● **Task details**
Copy out, word for word, the stretch of entries from the line that contains "Task: Open the More recommended items view" through the line that contains "(x=170, y=149)", including both of those lines.

● **Click-target data**
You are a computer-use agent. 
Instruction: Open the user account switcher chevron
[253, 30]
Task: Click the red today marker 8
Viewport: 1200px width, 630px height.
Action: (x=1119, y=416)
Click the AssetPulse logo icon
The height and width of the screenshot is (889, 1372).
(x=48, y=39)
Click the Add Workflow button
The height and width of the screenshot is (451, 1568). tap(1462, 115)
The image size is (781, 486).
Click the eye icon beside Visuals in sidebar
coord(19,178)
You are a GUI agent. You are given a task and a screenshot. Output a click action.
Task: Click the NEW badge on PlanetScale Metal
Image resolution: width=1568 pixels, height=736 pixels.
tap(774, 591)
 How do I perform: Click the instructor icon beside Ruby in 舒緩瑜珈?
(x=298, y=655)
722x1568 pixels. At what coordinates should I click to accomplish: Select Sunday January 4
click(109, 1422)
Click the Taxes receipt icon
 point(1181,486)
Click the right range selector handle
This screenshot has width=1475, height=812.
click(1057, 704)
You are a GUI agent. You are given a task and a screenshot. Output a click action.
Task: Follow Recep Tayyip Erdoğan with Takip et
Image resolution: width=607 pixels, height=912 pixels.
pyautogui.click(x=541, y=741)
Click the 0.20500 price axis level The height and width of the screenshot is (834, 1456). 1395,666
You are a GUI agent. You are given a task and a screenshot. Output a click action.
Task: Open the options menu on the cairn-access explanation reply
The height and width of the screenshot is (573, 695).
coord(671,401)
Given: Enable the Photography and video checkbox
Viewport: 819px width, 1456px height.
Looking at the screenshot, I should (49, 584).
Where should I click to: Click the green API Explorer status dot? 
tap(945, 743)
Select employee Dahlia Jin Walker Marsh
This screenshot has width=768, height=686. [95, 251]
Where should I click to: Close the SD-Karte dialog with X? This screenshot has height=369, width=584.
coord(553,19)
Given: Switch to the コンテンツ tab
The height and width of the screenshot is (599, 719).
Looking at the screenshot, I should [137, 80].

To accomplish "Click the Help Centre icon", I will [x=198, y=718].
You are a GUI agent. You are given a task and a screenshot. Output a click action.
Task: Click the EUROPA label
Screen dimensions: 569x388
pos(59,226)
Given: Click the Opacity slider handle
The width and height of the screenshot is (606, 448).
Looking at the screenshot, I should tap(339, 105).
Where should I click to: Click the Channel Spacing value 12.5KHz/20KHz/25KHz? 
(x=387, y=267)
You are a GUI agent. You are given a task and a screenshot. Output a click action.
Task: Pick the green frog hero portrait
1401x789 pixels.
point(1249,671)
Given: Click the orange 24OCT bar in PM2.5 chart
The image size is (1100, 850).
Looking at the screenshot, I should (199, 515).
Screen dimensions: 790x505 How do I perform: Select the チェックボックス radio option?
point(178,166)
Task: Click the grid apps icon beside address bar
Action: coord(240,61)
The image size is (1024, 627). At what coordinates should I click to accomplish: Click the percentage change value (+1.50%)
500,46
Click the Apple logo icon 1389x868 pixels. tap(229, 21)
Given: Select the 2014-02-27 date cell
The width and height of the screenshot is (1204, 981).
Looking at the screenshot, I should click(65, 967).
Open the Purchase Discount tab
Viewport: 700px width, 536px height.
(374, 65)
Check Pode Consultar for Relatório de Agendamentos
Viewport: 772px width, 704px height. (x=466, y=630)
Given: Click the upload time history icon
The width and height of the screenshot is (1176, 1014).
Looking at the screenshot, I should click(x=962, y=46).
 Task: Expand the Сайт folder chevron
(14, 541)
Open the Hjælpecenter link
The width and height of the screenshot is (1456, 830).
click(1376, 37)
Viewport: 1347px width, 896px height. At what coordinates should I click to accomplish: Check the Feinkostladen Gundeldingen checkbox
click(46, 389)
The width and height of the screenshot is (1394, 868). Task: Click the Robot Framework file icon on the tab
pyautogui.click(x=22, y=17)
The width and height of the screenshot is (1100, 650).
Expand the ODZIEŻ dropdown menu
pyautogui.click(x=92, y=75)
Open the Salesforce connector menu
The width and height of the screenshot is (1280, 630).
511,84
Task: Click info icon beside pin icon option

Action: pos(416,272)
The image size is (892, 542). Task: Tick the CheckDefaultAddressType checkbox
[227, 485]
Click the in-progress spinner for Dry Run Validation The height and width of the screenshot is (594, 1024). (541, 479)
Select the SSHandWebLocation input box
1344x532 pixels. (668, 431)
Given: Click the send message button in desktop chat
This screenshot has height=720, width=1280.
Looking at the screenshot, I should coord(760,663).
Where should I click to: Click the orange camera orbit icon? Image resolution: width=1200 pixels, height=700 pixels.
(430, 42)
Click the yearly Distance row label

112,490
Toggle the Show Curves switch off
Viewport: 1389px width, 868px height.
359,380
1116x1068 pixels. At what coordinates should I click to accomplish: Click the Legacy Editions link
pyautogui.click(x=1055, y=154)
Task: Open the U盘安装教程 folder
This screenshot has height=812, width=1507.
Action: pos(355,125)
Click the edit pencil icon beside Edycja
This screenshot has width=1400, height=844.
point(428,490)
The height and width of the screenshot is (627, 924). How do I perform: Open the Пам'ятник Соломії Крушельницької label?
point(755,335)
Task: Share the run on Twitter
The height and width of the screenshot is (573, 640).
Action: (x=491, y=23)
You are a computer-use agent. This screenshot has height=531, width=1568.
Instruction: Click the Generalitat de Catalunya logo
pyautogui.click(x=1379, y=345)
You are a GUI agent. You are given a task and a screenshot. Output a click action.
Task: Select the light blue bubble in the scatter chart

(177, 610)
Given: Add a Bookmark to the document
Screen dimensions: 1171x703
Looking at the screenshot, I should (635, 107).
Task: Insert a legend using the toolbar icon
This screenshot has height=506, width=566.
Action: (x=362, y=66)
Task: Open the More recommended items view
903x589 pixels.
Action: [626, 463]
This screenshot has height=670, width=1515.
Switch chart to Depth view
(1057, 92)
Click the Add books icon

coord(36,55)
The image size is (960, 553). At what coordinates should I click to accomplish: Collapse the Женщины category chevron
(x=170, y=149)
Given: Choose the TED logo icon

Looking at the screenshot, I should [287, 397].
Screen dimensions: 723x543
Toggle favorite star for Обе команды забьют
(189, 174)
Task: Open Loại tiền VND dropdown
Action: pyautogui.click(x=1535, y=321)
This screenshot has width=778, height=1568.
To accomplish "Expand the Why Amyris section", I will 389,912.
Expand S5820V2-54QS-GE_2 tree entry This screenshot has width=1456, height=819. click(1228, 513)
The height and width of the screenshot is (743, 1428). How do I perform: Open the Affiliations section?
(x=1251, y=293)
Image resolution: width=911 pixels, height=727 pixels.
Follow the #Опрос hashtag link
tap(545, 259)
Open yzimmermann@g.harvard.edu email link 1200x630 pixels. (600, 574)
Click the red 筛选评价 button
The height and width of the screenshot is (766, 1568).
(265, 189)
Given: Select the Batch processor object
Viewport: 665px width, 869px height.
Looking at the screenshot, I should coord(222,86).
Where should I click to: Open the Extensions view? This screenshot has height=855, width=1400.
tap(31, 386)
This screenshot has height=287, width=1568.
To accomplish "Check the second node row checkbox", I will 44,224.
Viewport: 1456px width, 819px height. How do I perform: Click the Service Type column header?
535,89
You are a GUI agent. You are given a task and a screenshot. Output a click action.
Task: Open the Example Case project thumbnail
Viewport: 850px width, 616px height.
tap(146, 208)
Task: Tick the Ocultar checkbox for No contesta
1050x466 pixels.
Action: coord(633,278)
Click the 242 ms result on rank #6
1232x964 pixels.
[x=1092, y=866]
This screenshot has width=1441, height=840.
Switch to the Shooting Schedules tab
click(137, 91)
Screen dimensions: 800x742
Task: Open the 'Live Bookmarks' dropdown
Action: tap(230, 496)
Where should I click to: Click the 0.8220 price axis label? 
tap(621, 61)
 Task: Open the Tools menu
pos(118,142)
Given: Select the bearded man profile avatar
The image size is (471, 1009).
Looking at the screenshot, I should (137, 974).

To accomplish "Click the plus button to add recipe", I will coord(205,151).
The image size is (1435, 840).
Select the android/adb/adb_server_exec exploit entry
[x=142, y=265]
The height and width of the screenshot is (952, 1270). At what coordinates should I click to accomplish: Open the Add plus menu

● **Final result**
Task: Open the More recommended items view
903x589 pixels.
Action: [626, 463]
This screenshot has height=670, width=1515.
Switch chart to Depth view
(1057, 92)
Click the Add books icon

coord(36,55)
The image size is (960, 553). At what coordinates should I click to accomplish: Collapse the Женщины category chevron
(x=170, y=149)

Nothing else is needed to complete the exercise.